# foamy bubbles...



## jah maan (Jan 20, 2004)

usually after i feed my piranhas(with feeders), and an hour later i get all this foamy sh*t on the surface of the water and stays up there ..... does anyone know what it is ... and how can i get rid of it ?


----------



## Void (Aug 24, 2003)

i get that stuff in my pre filter but not in the tank itself


----------



## jah maan (Jan 20, 2004)

hmmm i wonder what it is ... it dissapears tho after like 2 days .... could it be protien foam ....?
i dono 
do you?
help


----------



## rufus (Jan 6, 2004)

are ytour chemical levels ok?


----------



## Guest (Feb 22, 2004)

jah maan said:


> hmmm i wonder what it is ... it dissapears tho after like 2 days .... could it be protien foam ....?


 I think that's what it is. A mix of proteins and oils adhering to the air/water interface.

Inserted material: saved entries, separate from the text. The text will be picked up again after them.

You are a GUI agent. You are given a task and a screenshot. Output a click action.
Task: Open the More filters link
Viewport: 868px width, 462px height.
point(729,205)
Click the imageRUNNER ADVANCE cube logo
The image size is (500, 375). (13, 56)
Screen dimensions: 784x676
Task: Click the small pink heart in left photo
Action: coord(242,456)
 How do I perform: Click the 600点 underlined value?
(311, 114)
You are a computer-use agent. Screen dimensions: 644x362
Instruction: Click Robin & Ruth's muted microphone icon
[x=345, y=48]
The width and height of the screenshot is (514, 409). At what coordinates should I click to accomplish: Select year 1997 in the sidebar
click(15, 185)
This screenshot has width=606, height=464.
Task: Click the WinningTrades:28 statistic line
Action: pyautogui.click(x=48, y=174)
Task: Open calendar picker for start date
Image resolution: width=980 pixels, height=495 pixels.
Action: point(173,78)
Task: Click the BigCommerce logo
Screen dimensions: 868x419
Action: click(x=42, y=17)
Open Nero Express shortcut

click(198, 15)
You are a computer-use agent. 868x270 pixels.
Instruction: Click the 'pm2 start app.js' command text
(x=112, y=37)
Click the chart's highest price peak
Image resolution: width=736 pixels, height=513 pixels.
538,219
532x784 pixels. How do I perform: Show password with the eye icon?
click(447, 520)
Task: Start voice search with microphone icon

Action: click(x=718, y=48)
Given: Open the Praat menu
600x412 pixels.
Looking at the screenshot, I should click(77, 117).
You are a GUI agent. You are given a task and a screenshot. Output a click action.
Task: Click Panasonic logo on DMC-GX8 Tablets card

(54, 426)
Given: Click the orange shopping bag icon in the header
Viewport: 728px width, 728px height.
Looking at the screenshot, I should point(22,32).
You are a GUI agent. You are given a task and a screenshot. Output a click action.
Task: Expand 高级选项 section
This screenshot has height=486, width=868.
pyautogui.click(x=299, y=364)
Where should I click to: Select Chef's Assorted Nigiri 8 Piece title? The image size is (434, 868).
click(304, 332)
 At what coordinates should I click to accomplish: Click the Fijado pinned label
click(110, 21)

I'm not sure what the best way to get rid of it is.


----------



## Peacock (Feb 23, 2004)

Test some of it... add the foam to a test tube with water in it.. shake the tube so the foam gets in the water and test for nitrate..

i have Foam some times form on the surface of my 2000gallon and in my sumps


----------



## No0dles (Dec 16, 2003)

2000 gallon? woah...you got pics? lol


----------



## jah maan (Jan 20, 2004)

yeh yeah







ill go test it.... any one think a protien skimmer would get rid of it ? i know they are for salt water but imagine after feeding your ps live feeders all the manky stuff in the water... protien skimers might work huh?


----------



## Novato (Jan 25, 2004)

No0dLeMicE said:


> 2000 gallon? woah...you got pics? lol


 here are some pics of his pond

http://www.piranha-fury.com/forum/pfury/in...topic=30747&hl=


----------



## Peacock (Feb 23, 2004)

jah maan said:


> yeh yeah
> 
> 
> 
> ...


 do you have an extra one laying around?

I have one.. i think when i move ill hook it up and see what happends.


----------



## RhomZilla (Feb 12, 2003)

Bullsnake said:


> jah maan said:
> 
> 
> > hmmm i wonder what it is ... it dissapears tho after like 2 days .... could it be protien foam ....?
> ...


 A better filter!!!







Foam buid up is cause by little filteration in the tank which can also cause layers of film on the glass.


----------



## Peacock (Feb 23, 2004)

RhomZilla said:


> Bullsnake said:
> 
> 
> > jah maan said:
> ...


 Explain to me what you mean? i get foam build up in my 75's wetdry... i have 2 Emp400s and a 1200gph wetdry that holds a Cubic foot of biomedia.. all i have in the tank is 1 arowana and a few plecos..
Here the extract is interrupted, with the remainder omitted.